What about you guys? Do certain adverts annoy you?

You can also find me on Twitter and Tumblr @suzie81blog

 

25 thoughts on “The Ice-Cream Adverts Lie To Me

  1. Yea, now that you mention magnum – how about those chocolate adverts. It does not really matter which one. You know – how come the lady who with her red velvet lips, sensually bites into that piece of chocolate and then closes her perfectly make-upt eyes is always so darn sensual? Thin? It annoys me. What is wrong with a few curves? Us curvy chicks can also be darn sensual.

  2. Just go with it. If it makes you feel any better, think about what it would be like dealing with summer ice cream bars with a beard. It ain’t pretty, I’ll tell you that.

  3. I’m often annoyed by ALL adverts. Quite frankly, it’s why I don’t listen to the radio or watch live television. I think there’s something wrong with me.

  4. Pretty much all ads annoy them…their very purpose is to manipulate people into purchasing a particular thing…the concept is icky.

    On another note, as “magnums” are a type of condom here (and not ice cream at all), I read this entire post with a strange visual. 😉

  5. Yeah, those Magnum ice cream commercials make me laugh all the time. The name is probably not an accident either.
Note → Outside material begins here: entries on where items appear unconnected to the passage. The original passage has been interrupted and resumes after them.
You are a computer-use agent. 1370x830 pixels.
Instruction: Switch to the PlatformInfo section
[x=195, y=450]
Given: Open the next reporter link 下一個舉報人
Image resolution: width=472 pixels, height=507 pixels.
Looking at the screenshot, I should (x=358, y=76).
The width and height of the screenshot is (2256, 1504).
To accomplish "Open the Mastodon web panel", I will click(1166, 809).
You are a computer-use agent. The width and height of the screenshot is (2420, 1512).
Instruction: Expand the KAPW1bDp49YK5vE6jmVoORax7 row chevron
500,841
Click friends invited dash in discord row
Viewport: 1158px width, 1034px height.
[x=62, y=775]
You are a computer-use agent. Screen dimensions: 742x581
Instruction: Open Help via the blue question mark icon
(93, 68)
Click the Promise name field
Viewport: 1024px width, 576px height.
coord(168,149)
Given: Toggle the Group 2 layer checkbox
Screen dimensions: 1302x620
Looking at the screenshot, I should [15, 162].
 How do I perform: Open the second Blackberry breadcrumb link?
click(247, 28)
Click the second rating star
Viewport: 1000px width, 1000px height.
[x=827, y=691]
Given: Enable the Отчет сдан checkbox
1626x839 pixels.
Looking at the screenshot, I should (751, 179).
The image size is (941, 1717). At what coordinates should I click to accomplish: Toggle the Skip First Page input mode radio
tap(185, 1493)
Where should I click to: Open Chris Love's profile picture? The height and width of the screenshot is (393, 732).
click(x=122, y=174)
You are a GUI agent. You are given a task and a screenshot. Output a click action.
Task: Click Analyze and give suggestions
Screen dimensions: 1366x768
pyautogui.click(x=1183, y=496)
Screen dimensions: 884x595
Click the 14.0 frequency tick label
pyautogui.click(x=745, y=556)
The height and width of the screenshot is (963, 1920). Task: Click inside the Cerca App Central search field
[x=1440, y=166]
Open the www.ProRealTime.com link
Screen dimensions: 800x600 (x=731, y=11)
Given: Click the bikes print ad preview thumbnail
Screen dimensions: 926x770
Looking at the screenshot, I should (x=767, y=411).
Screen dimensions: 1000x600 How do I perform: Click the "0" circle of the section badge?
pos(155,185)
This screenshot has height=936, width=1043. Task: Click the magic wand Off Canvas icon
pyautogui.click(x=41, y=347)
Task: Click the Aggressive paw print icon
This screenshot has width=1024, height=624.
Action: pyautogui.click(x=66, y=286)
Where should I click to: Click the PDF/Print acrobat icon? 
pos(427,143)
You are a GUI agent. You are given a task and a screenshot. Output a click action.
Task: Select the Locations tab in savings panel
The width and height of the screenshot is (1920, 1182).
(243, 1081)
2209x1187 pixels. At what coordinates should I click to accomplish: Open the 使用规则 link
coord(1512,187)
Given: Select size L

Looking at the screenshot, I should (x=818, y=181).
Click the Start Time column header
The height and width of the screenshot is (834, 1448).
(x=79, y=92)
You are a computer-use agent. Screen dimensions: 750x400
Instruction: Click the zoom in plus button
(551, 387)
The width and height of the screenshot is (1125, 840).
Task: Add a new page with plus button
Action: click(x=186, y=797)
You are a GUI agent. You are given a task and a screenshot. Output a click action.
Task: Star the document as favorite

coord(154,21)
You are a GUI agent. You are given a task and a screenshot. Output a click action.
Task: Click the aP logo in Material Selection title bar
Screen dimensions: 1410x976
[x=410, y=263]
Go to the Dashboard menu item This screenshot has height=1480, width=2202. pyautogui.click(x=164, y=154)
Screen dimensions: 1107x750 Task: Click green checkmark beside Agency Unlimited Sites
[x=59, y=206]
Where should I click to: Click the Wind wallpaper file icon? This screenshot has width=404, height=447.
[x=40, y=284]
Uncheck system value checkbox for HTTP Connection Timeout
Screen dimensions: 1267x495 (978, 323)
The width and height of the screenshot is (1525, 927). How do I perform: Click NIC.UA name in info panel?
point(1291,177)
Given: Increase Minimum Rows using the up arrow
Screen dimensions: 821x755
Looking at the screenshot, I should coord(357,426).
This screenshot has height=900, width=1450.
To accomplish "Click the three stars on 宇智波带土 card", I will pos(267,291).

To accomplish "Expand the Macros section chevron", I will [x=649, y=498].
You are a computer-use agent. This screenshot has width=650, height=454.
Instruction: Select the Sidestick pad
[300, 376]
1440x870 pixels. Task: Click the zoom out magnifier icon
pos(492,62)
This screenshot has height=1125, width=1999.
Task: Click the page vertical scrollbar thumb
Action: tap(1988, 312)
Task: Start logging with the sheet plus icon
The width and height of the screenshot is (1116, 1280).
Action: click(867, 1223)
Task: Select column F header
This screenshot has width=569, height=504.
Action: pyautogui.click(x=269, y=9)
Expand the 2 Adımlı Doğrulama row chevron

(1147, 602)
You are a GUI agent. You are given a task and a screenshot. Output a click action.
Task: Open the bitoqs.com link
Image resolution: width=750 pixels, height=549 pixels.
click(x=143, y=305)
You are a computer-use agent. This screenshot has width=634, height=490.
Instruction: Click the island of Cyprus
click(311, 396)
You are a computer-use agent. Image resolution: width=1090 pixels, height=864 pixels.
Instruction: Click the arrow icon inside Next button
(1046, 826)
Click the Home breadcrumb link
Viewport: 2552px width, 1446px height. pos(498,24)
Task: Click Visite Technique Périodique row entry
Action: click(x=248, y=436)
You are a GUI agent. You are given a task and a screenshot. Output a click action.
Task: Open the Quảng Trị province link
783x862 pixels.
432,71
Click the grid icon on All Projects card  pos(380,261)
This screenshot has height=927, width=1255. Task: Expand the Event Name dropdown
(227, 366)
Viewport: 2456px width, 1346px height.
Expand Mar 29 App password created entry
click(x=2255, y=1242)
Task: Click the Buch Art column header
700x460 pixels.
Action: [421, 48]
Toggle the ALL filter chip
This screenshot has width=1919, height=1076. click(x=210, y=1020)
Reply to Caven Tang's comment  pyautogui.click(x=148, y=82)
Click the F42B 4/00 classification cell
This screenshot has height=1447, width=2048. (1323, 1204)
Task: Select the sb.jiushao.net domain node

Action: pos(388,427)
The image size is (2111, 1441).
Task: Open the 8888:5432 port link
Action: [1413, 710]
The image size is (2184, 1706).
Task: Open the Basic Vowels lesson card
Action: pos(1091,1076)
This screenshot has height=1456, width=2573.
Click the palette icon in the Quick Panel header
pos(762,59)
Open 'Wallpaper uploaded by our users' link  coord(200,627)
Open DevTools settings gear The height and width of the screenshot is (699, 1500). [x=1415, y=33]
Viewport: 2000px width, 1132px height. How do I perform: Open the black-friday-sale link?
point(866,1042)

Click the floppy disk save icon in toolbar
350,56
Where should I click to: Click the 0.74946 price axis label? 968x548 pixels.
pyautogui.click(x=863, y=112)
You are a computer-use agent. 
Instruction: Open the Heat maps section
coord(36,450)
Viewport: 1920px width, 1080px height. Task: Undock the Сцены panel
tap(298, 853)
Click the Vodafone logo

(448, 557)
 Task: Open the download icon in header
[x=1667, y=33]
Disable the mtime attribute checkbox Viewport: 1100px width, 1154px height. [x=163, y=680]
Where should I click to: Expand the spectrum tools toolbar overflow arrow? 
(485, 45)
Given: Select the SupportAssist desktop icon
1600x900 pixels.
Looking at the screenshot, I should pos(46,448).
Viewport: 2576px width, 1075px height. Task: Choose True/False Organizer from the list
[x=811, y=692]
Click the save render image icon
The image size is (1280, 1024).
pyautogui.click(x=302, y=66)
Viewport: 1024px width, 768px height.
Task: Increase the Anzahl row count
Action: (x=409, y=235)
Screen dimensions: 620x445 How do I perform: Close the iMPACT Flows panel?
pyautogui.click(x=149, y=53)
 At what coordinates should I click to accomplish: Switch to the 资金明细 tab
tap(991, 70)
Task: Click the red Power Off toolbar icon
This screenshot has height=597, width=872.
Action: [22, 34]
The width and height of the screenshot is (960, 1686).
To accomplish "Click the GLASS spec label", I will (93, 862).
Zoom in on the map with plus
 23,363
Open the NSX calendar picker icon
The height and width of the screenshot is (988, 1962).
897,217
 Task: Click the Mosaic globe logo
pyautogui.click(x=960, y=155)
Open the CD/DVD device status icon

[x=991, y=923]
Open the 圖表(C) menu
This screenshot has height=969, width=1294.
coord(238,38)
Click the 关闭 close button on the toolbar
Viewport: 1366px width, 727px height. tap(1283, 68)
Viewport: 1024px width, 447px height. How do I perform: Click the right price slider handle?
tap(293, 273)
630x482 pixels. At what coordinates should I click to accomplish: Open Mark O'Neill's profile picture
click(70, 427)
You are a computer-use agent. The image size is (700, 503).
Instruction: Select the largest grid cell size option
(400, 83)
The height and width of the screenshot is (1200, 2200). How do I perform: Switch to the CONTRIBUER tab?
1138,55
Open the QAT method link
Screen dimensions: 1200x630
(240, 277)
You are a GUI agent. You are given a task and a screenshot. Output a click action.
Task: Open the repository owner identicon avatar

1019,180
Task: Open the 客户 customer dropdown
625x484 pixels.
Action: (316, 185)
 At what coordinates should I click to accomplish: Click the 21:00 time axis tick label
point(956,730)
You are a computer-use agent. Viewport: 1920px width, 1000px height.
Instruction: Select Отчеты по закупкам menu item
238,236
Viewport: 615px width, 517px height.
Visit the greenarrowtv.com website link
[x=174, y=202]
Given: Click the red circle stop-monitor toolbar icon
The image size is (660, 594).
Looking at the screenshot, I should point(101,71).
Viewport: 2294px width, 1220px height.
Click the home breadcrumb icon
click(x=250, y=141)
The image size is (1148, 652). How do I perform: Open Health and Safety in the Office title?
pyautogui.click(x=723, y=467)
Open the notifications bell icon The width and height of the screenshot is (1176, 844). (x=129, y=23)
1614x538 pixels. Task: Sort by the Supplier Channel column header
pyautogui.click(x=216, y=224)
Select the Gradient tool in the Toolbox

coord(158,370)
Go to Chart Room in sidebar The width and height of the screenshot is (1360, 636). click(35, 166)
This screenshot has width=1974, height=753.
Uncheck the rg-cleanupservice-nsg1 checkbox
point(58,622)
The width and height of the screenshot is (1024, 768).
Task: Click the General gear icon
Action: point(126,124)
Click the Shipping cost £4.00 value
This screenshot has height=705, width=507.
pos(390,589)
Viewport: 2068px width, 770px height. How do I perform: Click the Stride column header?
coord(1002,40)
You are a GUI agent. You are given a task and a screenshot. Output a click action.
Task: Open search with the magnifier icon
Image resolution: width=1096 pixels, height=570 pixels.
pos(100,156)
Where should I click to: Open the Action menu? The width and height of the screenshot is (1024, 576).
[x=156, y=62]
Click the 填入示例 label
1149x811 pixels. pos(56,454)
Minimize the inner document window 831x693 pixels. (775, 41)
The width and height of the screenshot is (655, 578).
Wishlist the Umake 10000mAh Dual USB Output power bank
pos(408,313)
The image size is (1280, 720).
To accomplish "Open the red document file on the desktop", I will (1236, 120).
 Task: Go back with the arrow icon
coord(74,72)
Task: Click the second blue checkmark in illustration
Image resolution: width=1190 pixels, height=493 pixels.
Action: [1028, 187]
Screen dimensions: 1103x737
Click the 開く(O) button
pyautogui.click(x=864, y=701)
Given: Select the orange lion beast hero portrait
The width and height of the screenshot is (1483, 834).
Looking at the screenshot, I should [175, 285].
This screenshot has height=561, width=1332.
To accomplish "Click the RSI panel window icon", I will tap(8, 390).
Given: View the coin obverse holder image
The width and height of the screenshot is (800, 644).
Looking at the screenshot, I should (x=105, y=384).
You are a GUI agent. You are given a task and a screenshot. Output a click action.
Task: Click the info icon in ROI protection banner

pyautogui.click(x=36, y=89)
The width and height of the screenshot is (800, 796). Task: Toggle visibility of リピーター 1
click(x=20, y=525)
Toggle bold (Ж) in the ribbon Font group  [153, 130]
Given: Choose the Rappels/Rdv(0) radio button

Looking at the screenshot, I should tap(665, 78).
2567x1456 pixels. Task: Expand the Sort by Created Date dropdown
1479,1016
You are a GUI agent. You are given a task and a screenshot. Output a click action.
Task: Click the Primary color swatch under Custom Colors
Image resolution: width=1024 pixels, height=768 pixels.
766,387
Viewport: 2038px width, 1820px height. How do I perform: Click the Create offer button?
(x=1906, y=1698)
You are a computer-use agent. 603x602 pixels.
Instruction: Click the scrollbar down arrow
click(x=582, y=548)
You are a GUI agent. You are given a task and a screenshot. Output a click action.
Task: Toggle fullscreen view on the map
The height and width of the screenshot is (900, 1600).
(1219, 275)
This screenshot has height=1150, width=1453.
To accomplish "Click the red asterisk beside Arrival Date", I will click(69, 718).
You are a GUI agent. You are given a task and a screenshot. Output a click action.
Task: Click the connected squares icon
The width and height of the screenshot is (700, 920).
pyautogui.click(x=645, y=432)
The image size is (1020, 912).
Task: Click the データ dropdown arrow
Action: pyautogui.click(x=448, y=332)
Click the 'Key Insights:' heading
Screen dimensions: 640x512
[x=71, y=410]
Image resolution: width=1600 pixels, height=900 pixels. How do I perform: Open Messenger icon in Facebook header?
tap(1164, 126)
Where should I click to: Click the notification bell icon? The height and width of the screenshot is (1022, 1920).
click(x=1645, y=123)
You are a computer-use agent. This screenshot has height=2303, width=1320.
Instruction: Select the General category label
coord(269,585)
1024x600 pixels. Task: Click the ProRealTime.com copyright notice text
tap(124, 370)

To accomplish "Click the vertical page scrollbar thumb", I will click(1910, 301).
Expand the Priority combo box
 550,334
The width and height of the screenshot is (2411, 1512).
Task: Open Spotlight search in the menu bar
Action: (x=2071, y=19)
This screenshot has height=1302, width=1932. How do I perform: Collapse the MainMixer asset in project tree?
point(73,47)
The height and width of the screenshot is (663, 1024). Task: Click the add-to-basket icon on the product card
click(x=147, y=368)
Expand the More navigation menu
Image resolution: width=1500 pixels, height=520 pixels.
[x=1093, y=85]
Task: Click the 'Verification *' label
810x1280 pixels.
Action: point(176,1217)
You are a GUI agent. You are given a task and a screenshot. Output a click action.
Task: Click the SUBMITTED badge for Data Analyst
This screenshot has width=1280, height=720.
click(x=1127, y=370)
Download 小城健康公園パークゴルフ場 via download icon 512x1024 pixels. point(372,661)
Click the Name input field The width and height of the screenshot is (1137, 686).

The Magnum condoms are the extra large ones and that damn ice cream bar is huge. They make the ice cream look delicious so women would want to buy it and they gave it the name of a condom so men would have inappropriate visuals while watching the commercials and go buy the ice cream so they can watch the woman in their lives eat it. It’s brilliant if you think about it…
    LOL

  6. I do find all those ice-cream advertisements unbelievable, the only TV advertisements that annoy me are those food ads like Burger King, Taco Bell, how they make the food look so “advertising” so delicious, it makes me me hungry and when you get the food, it’s a big disappointment.